→ Dataset entries:
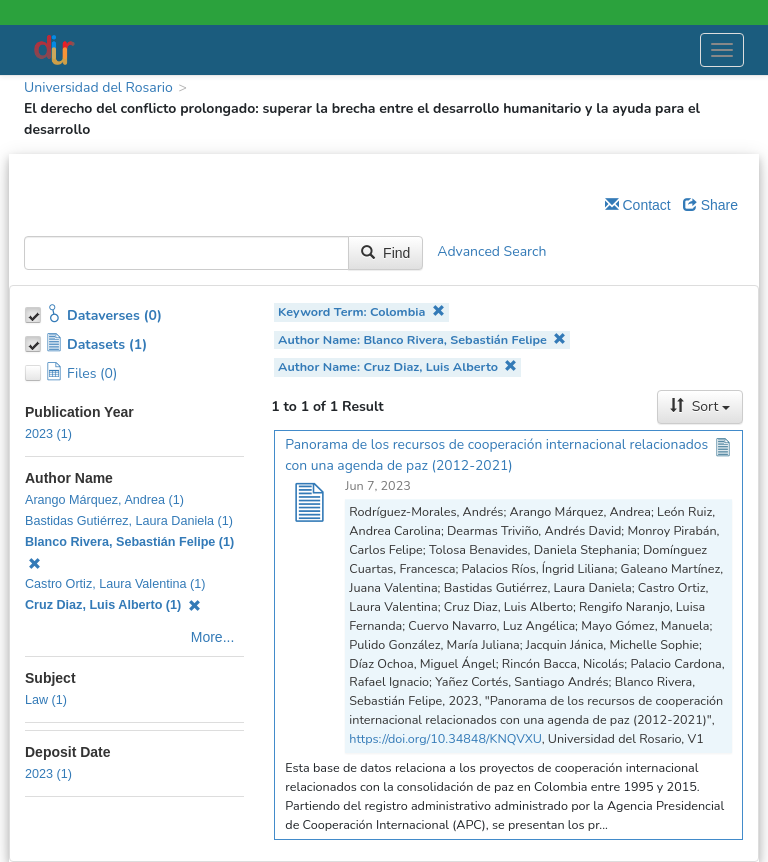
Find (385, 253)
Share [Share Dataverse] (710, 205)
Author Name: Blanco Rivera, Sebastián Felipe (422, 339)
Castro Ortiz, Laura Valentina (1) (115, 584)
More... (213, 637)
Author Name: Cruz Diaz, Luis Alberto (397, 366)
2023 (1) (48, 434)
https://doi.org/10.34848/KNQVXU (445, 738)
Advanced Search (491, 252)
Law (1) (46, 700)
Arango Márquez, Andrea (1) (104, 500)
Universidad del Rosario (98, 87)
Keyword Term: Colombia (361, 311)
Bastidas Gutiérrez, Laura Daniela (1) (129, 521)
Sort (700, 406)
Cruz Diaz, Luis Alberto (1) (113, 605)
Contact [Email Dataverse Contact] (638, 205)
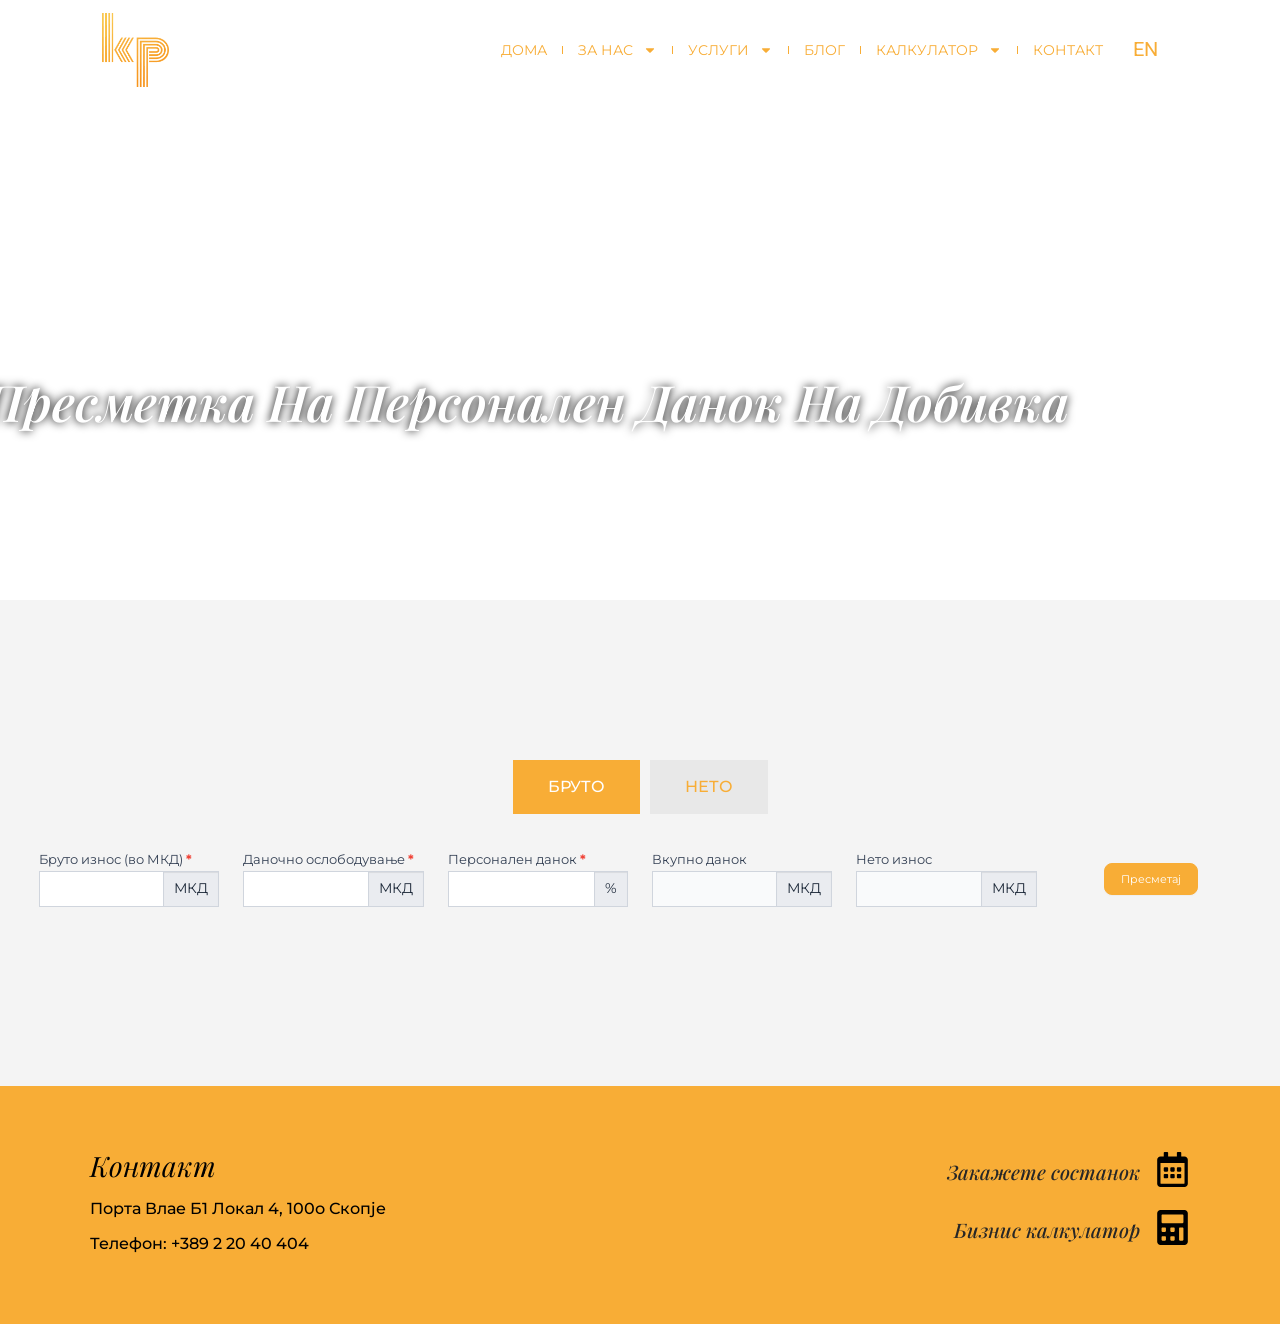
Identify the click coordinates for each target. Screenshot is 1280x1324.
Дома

→ WHAT THE TASK ASKS:
Convert all of the data above into a Markdown table with the columns Row and Line, giving each nonblank line its own numbered row. Leave the pictures out.

→ RIGHT ANSWER:
| Row | Line |
|---|---|
| 1 | Find (385, 253) |
| 2 | Share [Share Dataverse] (710, 205) |
| 3 | Author Name: Blanco Rivera, Sebastián Felipe (422, 339) |
| 4 | Castro Ortiz, Laura Valentina (1) (115, 584) |
| 5 | More... (213, 637) |
| 6 | Author Name: Cruz Diaz, Luis Alberto (397, 366) |
| 7 | 2023 (1) (48, 434) |
| 8 | https://doi.org/10.34848/KNQVXU (445, 738) |
| 9 | Advanced Search (491, 252) |
| 10 | Law (1) (46, 700) |
| 11 | Arango Márquez, Andrea (1) (104, 500) |
| 12 | Universidad del Rosario (98, 87) |
| 13 | Keyword Term: Colombia (361, 311) |
| 14 | Bastidas Gutiérrez, Laura Daniela (1) (129, 521) |
| 15 | Sort (700, 406) |
| 16 | Cruz Diaz, Luis Alberto (1) (113, 605) |
| 17 | Contact [Email Dataverse Contact] (638, 205) |
| 18 | Identify the click coordinates for each target. Screenshot is 1280x1324. |
| 19 | Дома |